Le chef de la diplomatie américaine Rex Tillerson lors d'un face à face avec le ministre des affaires étrangères allemandes Sigmar Gabriel (pas sur la photo) à Washington, le 30 novembre 2017.
Le chef de la diplomatie américaine Rex Tillerson lors d'un face à face avec le ministre des affaires étrangères allemandes Sigmar Gabriel (pas sur la photo) à Washington, le 30 novembre 2017. - © MANDEL NGAN

Rex Tillerson rencontre mardi à Bruxelles ses homologues de l'Union européenne et de l'Otan pour afficher une détermination commune face aux missiles de la Corée du Nord, mais aussi tenter d'aplanir des divergences majeures entre l'administration Trump et les Européens.

Le chef de la diplomatie américaine doit déjeuner avec ses homologues des 28 pays de l'Union européenne à l'invitation de la Haute représentante Federica Mogherini, avant de retrouver ses homologues de l'Alliance atlantique pour deux jours de consultations en commençant par les grands défis sécuritaires du moment: la Corée du Nord et la Russie.

"Le tir d'un missile balistique intercontinental la semaine passée a montré que toutes les nations alliées pouvaient être à la portée" de Pyongyang, a insisté lundi le secrétaire général de l'Otan, Jens Stoltenberg.

"Nos partenaires dans la région sont en danger (...), donc le monde entier doit exercer une pression maximale sur la Corée du Nord afin d'arriver à une solution pacifiquement négociée", a estimé M. Stoltenberg, rappelant que les 29 pays de l'Otan "ont été clairs et constants dans leurs condamnations" de l'essai nucléaire du début septembre et des tirs de missiles par Pyongyang.

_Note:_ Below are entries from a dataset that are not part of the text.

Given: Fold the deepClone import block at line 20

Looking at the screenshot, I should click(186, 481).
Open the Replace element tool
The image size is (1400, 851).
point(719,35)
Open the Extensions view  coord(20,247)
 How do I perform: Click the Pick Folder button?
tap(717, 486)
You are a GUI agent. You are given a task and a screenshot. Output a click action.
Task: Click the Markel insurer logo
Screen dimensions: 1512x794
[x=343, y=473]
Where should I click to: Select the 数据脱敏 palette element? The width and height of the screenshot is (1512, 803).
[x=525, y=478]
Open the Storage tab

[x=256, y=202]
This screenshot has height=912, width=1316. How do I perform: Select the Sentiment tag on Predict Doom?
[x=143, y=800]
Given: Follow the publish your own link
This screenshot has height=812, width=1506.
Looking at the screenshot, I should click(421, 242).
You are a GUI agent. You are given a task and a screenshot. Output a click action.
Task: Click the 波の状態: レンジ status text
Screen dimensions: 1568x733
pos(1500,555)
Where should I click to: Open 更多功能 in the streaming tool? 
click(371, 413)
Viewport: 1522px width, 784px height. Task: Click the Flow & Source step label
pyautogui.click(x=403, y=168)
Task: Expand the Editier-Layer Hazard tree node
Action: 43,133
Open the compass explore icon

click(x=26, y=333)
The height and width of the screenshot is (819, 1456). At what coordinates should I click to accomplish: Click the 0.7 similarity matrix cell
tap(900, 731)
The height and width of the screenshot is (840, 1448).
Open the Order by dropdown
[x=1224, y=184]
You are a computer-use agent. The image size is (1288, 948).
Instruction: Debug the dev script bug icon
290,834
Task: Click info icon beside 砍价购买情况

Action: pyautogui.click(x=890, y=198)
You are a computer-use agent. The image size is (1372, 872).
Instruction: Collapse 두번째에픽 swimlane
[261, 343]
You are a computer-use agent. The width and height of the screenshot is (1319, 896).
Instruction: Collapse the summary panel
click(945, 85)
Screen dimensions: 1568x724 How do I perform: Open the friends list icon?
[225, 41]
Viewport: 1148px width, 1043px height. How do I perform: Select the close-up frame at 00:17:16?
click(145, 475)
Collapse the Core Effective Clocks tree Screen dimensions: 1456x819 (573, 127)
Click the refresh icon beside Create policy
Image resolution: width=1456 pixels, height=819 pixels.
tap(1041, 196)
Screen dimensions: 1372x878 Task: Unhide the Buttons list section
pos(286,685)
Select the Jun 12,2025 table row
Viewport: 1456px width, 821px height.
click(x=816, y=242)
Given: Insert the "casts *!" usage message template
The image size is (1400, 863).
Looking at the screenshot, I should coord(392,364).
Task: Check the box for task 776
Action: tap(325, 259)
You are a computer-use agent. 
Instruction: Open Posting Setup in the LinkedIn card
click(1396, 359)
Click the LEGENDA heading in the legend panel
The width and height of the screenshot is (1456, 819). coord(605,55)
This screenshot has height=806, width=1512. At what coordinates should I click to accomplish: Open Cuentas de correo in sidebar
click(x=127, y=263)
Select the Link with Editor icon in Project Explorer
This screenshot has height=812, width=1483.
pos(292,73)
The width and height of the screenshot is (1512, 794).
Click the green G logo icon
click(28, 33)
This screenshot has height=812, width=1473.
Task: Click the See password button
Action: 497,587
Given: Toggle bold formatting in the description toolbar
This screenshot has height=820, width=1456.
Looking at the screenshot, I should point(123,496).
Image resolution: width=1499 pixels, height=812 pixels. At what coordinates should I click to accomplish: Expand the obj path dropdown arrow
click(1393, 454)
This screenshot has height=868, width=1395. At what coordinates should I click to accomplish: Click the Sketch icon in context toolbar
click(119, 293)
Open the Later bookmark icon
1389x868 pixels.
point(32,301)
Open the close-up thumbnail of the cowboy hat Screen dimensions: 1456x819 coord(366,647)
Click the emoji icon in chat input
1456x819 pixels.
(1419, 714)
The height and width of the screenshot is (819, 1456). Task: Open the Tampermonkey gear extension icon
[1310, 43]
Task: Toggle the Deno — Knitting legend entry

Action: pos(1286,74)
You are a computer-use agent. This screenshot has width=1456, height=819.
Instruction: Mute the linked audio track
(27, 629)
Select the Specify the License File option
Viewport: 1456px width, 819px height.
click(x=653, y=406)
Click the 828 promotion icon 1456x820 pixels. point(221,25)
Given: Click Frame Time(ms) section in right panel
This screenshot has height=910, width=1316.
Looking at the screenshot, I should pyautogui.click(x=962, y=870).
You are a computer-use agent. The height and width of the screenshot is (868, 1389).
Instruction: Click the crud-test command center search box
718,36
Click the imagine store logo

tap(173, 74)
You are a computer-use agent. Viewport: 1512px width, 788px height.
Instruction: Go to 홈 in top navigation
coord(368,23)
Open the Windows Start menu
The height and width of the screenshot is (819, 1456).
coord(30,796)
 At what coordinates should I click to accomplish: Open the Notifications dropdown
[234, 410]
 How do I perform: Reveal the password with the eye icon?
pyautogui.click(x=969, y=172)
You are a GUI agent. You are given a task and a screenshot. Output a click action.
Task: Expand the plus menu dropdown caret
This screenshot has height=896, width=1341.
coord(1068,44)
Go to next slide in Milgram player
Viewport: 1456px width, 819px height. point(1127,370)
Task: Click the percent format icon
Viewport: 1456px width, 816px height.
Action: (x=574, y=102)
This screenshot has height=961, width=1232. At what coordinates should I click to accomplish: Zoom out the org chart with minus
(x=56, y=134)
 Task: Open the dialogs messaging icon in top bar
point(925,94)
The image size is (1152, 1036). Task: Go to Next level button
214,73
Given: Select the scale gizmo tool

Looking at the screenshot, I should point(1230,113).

Si les Européens se sont toujours sentis à l'abri, ils ont affiché une fermeté sans faille en durcissant encore leurs sanctions économiques contre Pyongyang tout en appelant à régler pacifiquement cette crise.

Mais au-delà de cette unité sacrée sur la Corée du Nord, de nombreux sujets divisent les partenaires de part et d'autre de l'Atlantique, à commencer par la lutte contre le réchauffement climatique. Les attaques virulentes du président américain contre l'accord nucléaire avec l'Iran ont révélé un autre antagonisme profond avec les Européens, qui ont fait front commun pour le défendre.